Behavior of that minority of knucklehead and chuckleheaded fans is topical. That’s why we hear statements like this one, from Sunday’s excellent Outside the Lines on ESPN:
The violence in the stands is one of the main reasons why I won’t allow my family to travel to away games. Because I just wouldn’t be comfortable knowing they are up there and there is nothing I can do if anything might happen to them.”
Or this one:
It might be safer on the field than in the stands.”
Here’s the rub: Those words are not from a shin-guarded soccer man. The first statement is from linebacker Aaron Curry of the NFL’s Raiders. The second is from former NFL man Tony Coats.
So, why is ProSoccerTalk writing about this? Three reasons:
First, as we know, this will continue to be a point of emphasis in MLS, where the fantastic Pacific Northwest rivalries have added so much to the league – but where one awful incident could alter an otherwise sunny landscape as contingents of visiting fans interact.
Second, this is a problem where NFL can certainly learn from professional soccer. I heard Colin Cowherd talking about this last week. His solution is centered around raising ticket prices, which he likes to cite as the chief element in the critical reduction in violence that took place in England starting about 20 years ago.

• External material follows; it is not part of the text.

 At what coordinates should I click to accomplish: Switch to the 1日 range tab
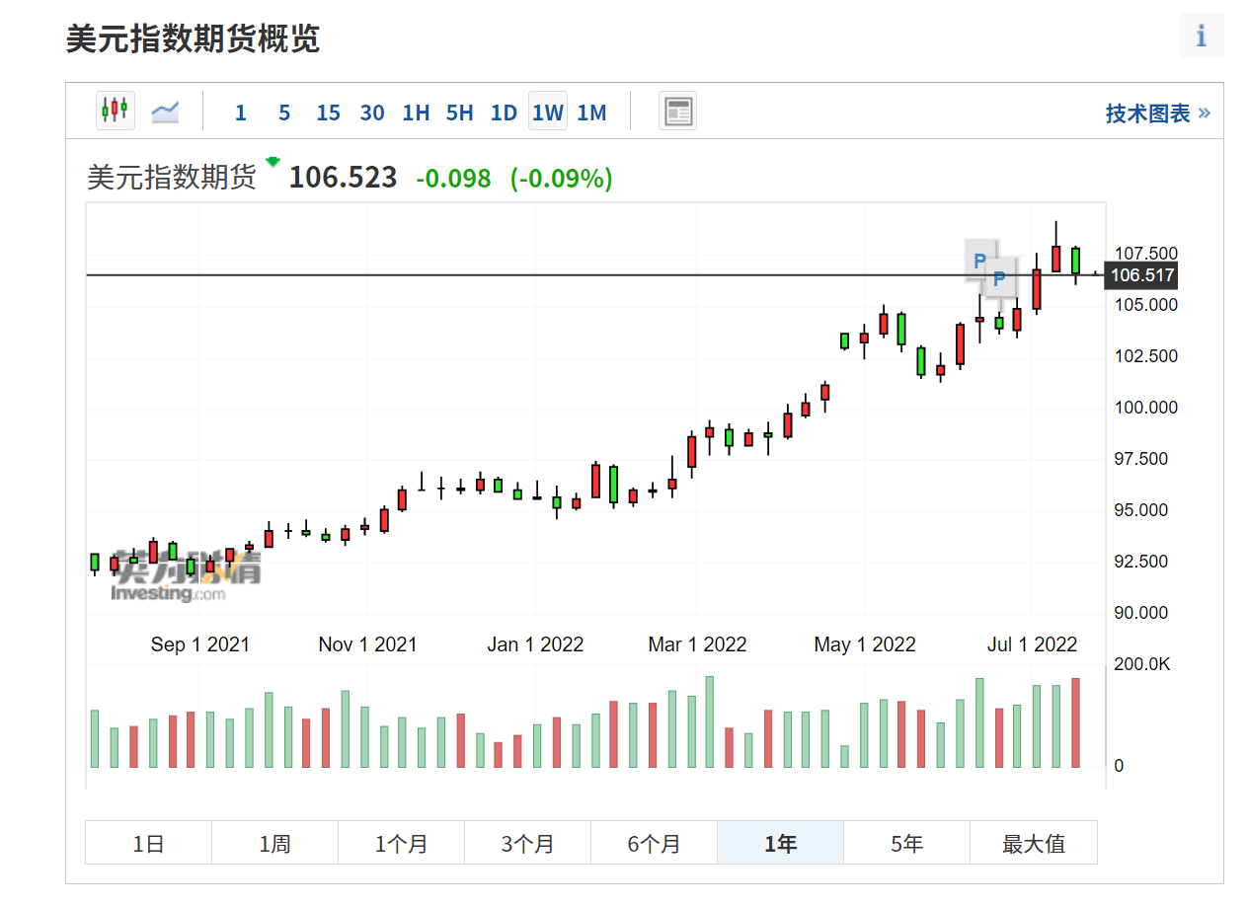[148, 843]
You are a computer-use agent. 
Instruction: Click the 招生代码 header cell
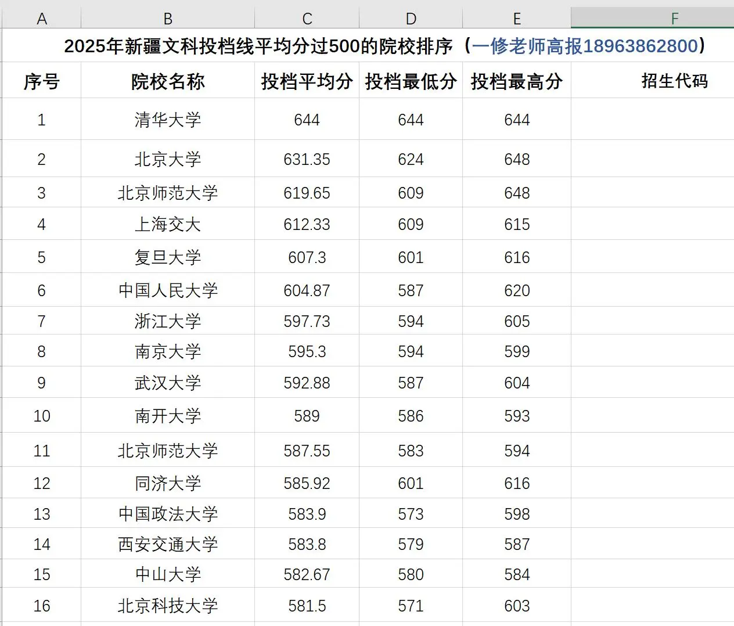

But that’s not exactly correct. A comprehensive approach, which included modern policing tactics, identification of known troublemaker, calculated seating policies and more, is what helped retake English soccer from the hooligans, not just “raising ticket prices.”
Third: hopefully, attention to roguish fan behavior in NFL (and at baseball games in Atlanta, apparently) puts to bed once and for all this notion that, somehow, soccer as a sport is the root of violence. That was always, and continues to be, a completely ignorant notion.
Back in the late 1990s and into the next decade, I worked dutifully to educate my business, the newspaper business. Validating and amplifying cultural clichés was and continues to be one of the worst practices of legacy media.
Every single time my newspaper dipped into the big bag of media cliché stories, publishing a headline about the latest violence in a soccer ground somewhere in the world – never mind that our newspaper would never, ever, ever otherwise care about some of the leagues involved – I would go to editors with my standard checklist:
- Should we really be running cliché stories?
- Are we going to run the latest arrest report from Oakland-Alameda County Coliseum, where fans are arrested each week?
- Is this really a sports story? (Because I often heard that “arrests at an NFL game is a ‘news story,’ not a sports story” … which makes no freakin’ sense, of course, if you run stories of fan violence in soccer from obscure spots around the world in the sports page. But, details, details.)
- Regarding that latest stabbing at a match in Africa, or multiple-arrest incident somewhere in Europe, etc., are we going to run a story about that league’s champion, or about the star player, etc? (The answer, of course, was usually “no.”)
So, the next time some dim bulb floats the tired old saw about soccer violence, you might point to the latest person left in the hospital by drunken goons at an NFL game.
This is society’s issue to attack, not just soccer’s issue or American football’s. It always was.